L’Isola che non c’è / Ripartiamo dalle infrastrutture per rilanciare la Sicilia

L’assenza di infrastrutture adeguate, pubbliche o private a seconda del contesto, fra i mali che affliggono la Sicilia e con i quali ci siamo maldestramente abituati a convivere rappresenta un fardello davvero pesante. 

Penalizza anzitutto gli investimenti industriali e non, limitando o addirittura impedendo la fioritura di qualsiasi mercato; staz ferr Catanial’ambiente, senza alcun riguardo per la sostenibilità in uno scenario meraviglioso che invece dovrebbe ritenerla un benchmark; il turismo, di fatto disincentivato, con ingenti perdite di benessere a carico dell’intera collettività; ed infine, ma non per importanza, gli stessi residenti – i consumatori finali –, in particolare le famiglie, che non possono fare a meno dell’automobile. Giusto per portare un esempio, partendo dalla stazione di Catania, al netto dei ritardi occorrono quattro, cinque ed addirittura sette ore per arrivare rispettivamente a Siracusa, Palermo ed Agrigento. Destinazioni che dunque possono essere raggiunte solo mediante la rete degli autobus, tutt’altro che concorrenziale e facilmente accessibile. Cioè sia in teoria, sia in pratica il trasporto pubblico o non esiste o non è in condizione di soddisfare appieno la domanda, come accade nelle grandi città, dove i mezzi municipali spesso causano disagio, piuttosto che beneficio. Per non parlare del trasporto aereo, un oligopolio salatissimo – specie in prossimità di Pasqua e di Natale – che grava sul portafogli di migliaia di siciliani, in primo luogo quanti per ragioni di lavoro sono domiciliati lontano dall’Isola. L’Isola che non c’è. Vuoi per la conformazione idrogeologica, vuoi perché nessuno se ne occupa, spesso le strade o quel che ne rimane ricalcano ancora gli antichi tracciati feudali.

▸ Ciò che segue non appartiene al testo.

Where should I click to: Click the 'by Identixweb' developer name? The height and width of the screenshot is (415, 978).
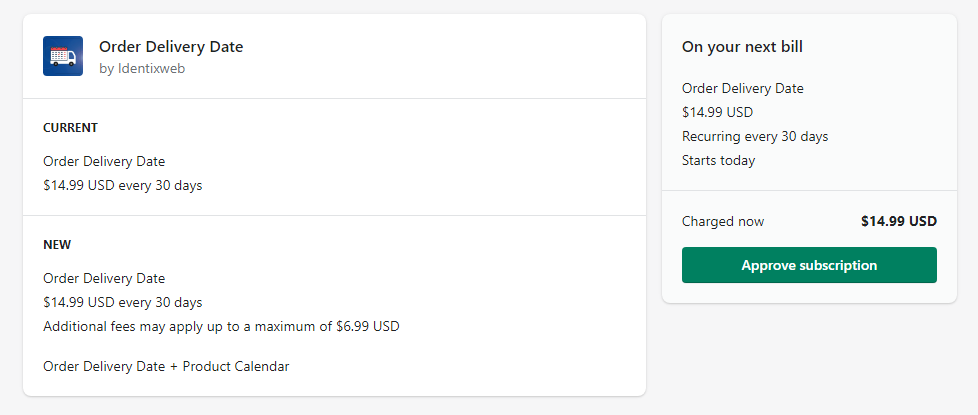pos(142,69)
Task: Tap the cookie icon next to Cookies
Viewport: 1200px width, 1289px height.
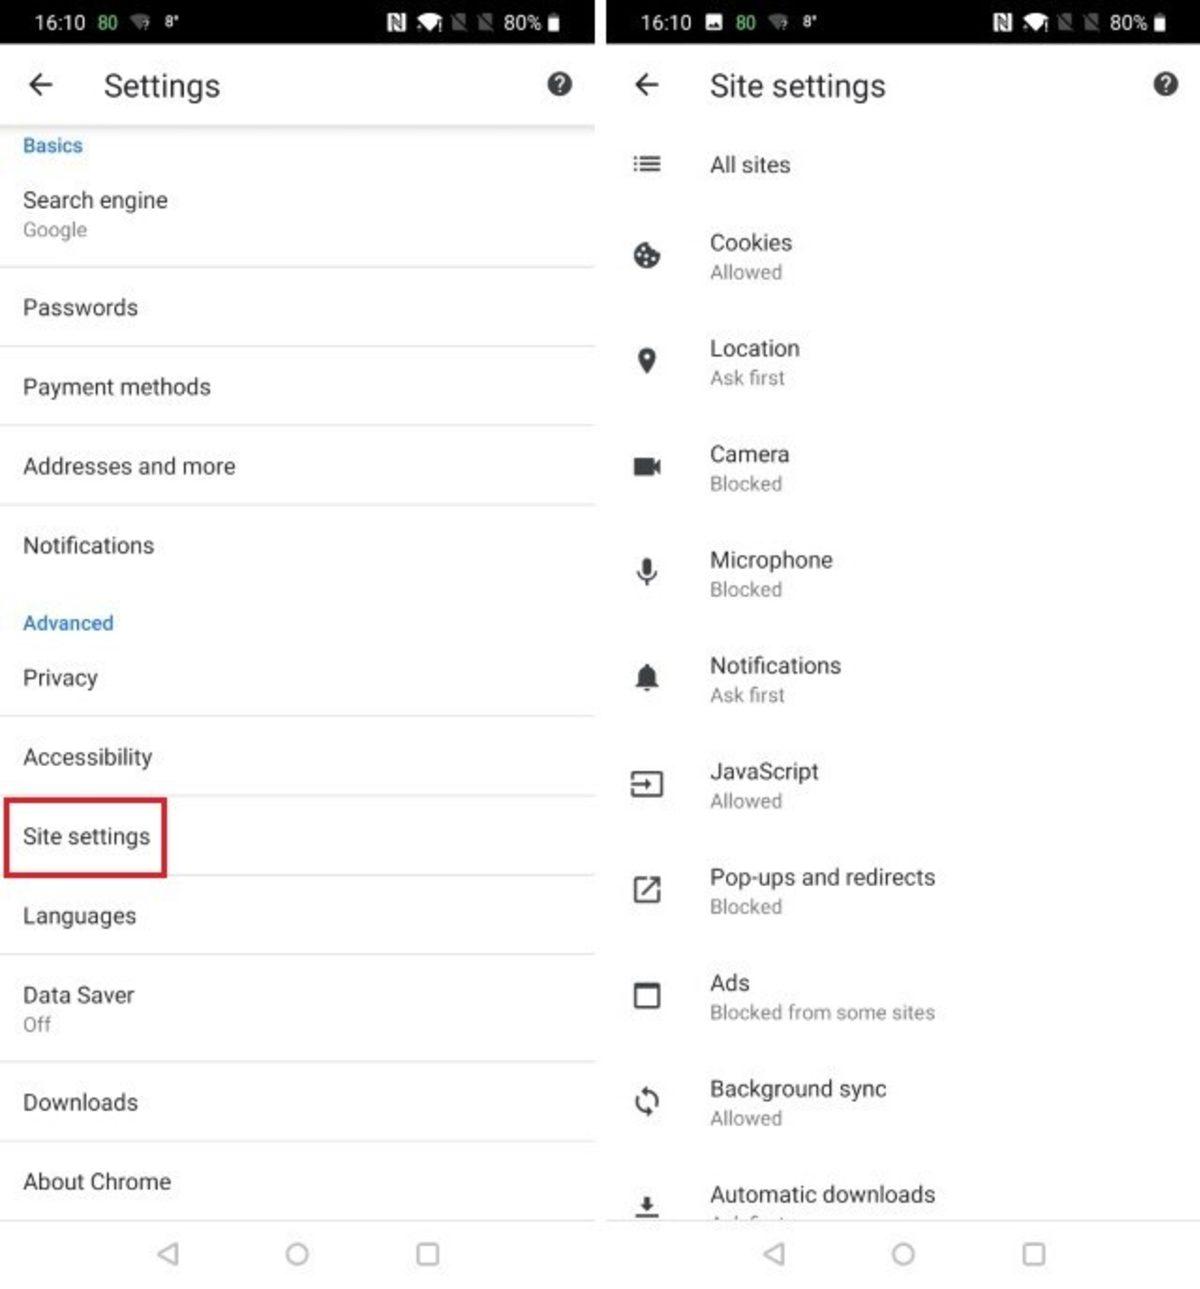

Al pari delle istituzioni, le infrastrutture stanno alla base del buon funzionamento della società in ogni sua dimensione: senza un sistema moderno ed efficiente non è possibile investire in alcun settore, neppure nel terziario, dirottando i potenziali visitatori verso altre mete ambite, ma molto meno care. Le infrastrutture efficienti, al pari delle istituzioni, sono un presidio democratico: essere in condizione di  spostarsi svincolandosi dal mezzo di proprietà significa estendere la sfera dei diritti individuali, generando una virtuosa catena di esternalità positive di cui potrebbe beneficiare la vita di ciascuno. Un discorso tanto ampio da includere il nuovo paradigma digitale, frontiera dell’innovazione protagonista dei prossimi decenni, che purtroppo ancora non copre una discreta parte del nostro territorio regionale.

L’emancipazione passa anche attraverso lo sviluppo e lo sviluppo si muove lungo il sentiero delle infrastrutture. È questa la partita che dobbiamo giocare per immaginare l’avvenire, per poter sperare di esserci e di esserci da protagonisti. Formazione ed istruzione da una parte, certo, però dall’altra un ambiente aperto a chi ha voglia di creare, di fare e di rischiare proprio nella terra che gli ha dato i natali. Forse l’unico vero ponte che potrà collegare la Sicilia al resto dell’Europa. Ciò di cui dovrebbe occuparsi la politica – in spirito di unitaria collaborazione – se davvero ambisce a superare lo stato e lo stallo delle cose presenti.